▸ **The data**:
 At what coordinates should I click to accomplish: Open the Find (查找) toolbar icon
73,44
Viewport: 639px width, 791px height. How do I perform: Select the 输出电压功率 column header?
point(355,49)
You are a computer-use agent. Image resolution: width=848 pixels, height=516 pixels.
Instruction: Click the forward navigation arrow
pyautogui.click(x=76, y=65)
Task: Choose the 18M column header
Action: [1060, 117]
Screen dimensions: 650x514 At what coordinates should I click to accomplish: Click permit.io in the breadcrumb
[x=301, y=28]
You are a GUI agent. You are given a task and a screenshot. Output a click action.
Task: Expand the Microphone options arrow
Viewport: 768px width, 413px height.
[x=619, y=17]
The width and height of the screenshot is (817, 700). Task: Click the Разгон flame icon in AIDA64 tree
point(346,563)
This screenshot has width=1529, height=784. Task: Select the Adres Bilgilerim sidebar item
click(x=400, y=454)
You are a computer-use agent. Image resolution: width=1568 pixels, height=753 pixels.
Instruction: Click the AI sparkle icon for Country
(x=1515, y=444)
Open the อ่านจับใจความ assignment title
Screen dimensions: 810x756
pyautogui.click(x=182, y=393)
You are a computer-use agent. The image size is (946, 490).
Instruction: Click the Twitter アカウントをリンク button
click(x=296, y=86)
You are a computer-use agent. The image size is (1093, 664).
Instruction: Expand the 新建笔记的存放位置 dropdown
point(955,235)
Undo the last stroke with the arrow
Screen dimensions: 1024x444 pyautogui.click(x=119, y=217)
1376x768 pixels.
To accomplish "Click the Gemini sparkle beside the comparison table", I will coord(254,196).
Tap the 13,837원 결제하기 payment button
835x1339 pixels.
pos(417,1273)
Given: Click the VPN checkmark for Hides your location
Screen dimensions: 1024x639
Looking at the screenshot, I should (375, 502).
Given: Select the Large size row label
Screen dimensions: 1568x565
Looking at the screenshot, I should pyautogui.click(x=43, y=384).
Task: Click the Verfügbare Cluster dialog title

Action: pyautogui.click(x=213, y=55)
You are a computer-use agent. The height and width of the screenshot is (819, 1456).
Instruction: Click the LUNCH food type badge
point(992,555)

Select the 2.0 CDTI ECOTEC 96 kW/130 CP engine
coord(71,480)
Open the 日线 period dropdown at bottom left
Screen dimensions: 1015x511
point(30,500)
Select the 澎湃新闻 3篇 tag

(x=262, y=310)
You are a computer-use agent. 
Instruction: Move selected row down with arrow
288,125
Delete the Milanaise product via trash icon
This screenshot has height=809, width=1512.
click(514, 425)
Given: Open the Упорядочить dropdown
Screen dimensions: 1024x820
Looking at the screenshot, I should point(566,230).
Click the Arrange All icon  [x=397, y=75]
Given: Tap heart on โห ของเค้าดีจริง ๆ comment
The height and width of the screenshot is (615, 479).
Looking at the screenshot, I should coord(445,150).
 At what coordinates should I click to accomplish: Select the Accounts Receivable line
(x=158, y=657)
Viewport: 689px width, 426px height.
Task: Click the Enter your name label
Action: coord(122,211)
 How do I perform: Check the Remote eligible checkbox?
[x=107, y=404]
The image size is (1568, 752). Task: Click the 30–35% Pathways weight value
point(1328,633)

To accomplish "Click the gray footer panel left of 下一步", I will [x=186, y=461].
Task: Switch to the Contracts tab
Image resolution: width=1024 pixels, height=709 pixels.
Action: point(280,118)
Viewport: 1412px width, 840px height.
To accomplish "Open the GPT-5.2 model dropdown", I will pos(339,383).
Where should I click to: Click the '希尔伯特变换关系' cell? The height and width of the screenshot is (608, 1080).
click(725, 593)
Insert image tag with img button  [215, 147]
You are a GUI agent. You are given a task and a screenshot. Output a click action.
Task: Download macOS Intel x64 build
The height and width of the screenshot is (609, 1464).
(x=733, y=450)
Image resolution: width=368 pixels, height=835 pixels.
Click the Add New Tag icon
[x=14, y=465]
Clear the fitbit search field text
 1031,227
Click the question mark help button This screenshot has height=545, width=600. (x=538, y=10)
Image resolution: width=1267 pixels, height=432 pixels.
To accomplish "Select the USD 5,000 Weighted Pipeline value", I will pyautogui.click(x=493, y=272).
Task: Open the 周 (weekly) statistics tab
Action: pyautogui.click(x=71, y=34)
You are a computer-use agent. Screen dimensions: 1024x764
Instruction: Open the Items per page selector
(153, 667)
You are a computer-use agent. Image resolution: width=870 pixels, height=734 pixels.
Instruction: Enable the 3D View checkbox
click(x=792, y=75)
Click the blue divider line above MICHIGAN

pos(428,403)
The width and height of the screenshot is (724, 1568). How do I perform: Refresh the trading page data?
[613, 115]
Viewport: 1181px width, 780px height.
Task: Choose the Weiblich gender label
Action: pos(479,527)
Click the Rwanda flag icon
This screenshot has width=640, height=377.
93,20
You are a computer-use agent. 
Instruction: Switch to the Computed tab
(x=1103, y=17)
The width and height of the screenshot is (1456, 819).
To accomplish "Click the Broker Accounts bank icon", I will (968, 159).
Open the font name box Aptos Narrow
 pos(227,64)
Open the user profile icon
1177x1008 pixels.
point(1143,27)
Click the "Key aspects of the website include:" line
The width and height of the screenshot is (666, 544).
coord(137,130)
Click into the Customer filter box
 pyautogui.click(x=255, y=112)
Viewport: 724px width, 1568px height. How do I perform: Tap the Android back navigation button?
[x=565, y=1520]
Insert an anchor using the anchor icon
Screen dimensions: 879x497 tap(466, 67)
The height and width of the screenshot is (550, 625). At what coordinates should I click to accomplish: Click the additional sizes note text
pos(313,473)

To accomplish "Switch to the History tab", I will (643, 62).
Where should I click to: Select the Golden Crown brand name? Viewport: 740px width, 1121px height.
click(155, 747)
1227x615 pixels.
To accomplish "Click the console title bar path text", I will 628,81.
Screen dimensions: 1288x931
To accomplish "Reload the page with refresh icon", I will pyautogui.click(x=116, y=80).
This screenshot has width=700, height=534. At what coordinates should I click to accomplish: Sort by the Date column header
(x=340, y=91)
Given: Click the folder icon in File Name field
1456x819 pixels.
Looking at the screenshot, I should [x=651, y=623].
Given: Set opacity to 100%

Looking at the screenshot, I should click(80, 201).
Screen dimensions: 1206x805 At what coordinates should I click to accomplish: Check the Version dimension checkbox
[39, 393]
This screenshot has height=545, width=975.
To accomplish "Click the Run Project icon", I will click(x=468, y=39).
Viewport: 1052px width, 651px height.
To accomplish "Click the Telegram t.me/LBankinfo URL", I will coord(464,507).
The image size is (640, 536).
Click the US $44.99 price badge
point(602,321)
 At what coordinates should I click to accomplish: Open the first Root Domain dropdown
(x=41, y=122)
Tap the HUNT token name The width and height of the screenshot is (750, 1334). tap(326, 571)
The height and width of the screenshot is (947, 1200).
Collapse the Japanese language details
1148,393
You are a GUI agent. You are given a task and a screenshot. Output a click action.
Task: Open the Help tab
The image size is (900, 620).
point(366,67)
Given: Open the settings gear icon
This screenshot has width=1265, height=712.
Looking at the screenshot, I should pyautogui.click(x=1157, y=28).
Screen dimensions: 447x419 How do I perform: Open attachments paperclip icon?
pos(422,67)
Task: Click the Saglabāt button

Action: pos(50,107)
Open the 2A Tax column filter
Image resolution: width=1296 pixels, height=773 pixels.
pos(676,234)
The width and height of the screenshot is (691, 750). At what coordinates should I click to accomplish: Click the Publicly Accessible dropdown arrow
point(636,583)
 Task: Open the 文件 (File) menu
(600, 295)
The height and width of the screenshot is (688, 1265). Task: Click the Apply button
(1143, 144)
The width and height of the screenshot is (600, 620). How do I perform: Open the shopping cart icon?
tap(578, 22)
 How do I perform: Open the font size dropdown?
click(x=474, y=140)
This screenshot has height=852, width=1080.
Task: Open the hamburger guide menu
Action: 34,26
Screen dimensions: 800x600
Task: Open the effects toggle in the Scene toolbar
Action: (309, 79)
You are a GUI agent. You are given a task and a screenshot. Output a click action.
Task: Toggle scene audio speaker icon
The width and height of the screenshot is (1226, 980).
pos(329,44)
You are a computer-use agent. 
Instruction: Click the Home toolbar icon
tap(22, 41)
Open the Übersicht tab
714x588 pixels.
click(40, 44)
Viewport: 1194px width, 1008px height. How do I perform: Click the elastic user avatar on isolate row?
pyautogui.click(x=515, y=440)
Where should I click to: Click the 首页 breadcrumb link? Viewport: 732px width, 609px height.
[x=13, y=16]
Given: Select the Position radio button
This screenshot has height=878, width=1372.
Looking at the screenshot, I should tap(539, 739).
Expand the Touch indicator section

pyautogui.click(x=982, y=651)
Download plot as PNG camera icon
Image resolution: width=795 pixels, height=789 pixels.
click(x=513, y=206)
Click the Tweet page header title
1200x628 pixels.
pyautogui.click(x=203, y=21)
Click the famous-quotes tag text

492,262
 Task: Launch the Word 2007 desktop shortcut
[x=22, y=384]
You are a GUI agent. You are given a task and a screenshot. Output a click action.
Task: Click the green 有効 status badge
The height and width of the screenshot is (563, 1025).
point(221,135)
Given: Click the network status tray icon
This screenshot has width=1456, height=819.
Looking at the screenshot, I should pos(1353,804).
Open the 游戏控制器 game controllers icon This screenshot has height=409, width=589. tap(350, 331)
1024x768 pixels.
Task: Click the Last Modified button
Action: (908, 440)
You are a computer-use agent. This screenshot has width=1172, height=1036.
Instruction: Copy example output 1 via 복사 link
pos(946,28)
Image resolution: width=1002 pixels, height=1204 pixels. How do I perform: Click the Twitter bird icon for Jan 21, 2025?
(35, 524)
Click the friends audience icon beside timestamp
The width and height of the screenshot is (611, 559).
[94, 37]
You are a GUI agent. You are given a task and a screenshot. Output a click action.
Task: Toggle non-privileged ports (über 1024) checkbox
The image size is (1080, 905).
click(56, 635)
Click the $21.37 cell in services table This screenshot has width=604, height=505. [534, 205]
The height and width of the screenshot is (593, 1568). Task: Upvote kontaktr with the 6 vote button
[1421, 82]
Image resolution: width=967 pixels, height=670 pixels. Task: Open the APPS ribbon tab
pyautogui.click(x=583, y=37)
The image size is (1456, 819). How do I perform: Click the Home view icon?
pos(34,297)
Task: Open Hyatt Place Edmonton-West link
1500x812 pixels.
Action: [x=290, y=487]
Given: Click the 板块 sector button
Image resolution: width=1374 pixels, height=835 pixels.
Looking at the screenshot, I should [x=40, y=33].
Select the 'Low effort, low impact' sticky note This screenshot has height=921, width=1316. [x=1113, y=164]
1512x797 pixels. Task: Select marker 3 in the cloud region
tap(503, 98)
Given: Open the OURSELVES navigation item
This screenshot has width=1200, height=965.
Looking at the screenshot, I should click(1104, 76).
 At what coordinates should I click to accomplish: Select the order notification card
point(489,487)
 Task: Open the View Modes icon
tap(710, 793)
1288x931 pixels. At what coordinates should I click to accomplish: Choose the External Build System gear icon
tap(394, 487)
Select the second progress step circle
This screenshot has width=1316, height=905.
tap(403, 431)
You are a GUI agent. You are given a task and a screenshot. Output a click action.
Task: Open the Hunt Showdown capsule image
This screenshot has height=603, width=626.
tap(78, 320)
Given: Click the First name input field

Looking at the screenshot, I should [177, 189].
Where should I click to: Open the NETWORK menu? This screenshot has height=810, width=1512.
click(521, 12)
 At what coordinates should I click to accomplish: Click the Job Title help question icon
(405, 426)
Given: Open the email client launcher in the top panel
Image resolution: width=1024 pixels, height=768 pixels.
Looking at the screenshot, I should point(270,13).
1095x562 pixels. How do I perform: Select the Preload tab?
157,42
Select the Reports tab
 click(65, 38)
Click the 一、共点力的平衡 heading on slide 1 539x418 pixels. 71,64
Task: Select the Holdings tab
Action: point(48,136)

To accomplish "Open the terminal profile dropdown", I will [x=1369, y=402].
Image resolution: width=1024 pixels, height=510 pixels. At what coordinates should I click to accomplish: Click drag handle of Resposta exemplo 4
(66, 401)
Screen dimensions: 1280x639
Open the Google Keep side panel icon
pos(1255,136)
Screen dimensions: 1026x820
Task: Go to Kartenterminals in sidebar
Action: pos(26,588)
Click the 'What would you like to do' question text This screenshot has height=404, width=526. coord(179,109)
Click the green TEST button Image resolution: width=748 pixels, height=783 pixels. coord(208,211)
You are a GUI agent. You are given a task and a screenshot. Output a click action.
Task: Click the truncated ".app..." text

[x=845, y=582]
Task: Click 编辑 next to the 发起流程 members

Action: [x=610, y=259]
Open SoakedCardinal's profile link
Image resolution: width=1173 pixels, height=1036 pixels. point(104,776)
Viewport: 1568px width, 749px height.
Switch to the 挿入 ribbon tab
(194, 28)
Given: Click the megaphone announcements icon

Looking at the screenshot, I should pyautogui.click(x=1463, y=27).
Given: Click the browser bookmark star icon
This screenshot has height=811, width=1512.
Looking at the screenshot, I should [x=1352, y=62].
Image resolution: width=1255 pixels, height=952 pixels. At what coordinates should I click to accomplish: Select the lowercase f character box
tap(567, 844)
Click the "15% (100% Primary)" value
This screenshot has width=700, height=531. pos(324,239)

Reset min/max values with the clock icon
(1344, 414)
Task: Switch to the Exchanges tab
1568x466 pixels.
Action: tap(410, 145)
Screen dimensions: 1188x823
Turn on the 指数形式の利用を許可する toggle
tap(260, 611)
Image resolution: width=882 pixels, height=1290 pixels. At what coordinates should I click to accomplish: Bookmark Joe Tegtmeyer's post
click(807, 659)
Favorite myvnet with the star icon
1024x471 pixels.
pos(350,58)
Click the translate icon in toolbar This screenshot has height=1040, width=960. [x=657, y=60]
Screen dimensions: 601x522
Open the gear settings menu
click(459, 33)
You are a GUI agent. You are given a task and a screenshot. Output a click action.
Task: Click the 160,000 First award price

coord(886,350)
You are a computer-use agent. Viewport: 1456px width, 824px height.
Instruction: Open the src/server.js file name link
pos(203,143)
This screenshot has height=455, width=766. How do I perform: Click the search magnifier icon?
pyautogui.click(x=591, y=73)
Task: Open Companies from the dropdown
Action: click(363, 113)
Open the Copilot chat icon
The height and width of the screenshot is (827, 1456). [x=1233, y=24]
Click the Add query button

▸ **To do**: Reproduce the listing lines verbatim, from the line with "Insert an anchor using the anchor icon" to the line with "will (643, 62).".

▸ **Correct response**:
Insert an anchor using the anchor icon
Screen dimensions: 879x497 tap(466, 67)
The height and width of the screenshot is (550, 625). At what coordinates should I click to accomplish: Click the additional sizes note text
pos(313,473)

To accomplish "Switch to the History tab", I will (643, 62).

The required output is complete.